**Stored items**
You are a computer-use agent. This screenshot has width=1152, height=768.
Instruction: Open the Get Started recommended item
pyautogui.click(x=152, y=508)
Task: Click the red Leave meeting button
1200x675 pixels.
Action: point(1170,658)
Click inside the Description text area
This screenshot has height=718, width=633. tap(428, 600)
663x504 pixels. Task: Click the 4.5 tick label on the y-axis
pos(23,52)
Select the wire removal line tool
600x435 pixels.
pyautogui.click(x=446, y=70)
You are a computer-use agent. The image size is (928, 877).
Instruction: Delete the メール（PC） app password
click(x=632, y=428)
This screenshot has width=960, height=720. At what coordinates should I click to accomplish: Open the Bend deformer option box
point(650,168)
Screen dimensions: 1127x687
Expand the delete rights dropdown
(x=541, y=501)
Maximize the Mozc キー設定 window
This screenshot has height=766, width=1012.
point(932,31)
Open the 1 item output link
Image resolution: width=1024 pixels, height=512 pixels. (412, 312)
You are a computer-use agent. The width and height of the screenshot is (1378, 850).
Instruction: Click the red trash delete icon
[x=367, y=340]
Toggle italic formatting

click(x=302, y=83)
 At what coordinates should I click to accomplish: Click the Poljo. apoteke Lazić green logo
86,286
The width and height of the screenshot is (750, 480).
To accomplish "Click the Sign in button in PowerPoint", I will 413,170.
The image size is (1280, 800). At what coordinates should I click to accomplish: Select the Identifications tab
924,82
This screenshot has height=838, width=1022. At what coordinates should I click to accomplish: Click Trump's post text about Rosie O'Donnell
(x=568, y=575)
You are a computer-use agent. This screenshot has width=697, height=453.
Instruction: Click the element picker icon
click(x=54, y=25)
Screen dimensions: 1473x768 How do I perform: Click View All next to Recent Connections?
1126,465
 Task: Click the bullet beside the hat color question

**Exercise aim**
Your job is to reproduce the data in full, with every line intact.

**Response box**
You are a computer-use agent. This screenshot has width=1152, height=768.
Instruction: Open the Get Started recommended item
pyautogui.click(x=152, y=508)
Task: Click the red Leave meeting button
1200x675 pixels.
Action: point(1170,658)
Click inside the Description text area
This screenshot has height=718, width=633. tap(428, 600)
663x504 pixels. Task: Click the 4.5 tick label on the y-axis
pos(23,52)
Select the wire removal line tool
600x435 pixels.
pyautogui.click(x=446, y=70)
You are a computer-use agent. The image size is (928, 877).
Instruction: Delete the メール（PC） app password
click(x=632, y=428)
This screenshot has width=960, height=720. At what coordinates should I click to accomplish: Open the Bend deformer option box
point(650,168)
Screen dimensions: 1127x687
Expand the delete rights dropdown
(x=541, y=501)
Maximize the Mozc キー設定 window
This screenshot has height=766, width=1012.
point(932,31)
Open the 1 item output link
Image resolution: width=1024 pixels, height=512 pixels. (412, 312)
You are a computer-use agent. The width and height of the screenshot is (1378, 850).
Instruction: Click the red trash delete icon
[x=367, y=340]
Toggle italic formatting

click(x=302, y=83)
 At what coordinates should I click to accomplish: Click the Poljo. apoteke Lazić green logo
86,286
The width and height of the screenshot is (750, 480).
To accomplish "Click the Sign in button in PowerPoint", I will 413,170.
The image size is (1280, 800). At what coordinates should I click to accomplish: Select the Identifications tab
924,82
This screenshot has height=838, width=1022. At what coordinates should I click to accomplish: Click Trump's post text about Rosie O'Donnell
(x=568, y=575)
You are a computer-use agent. This screenshot has width=697, height=453.
Instruction: Click the element picker icon
click(x=54, y=25)
Screen dimensions: 1473x768 How do I perform: Click View All next to Recent Connections?
1126,465
 Task: Click the bullet beside the hat color question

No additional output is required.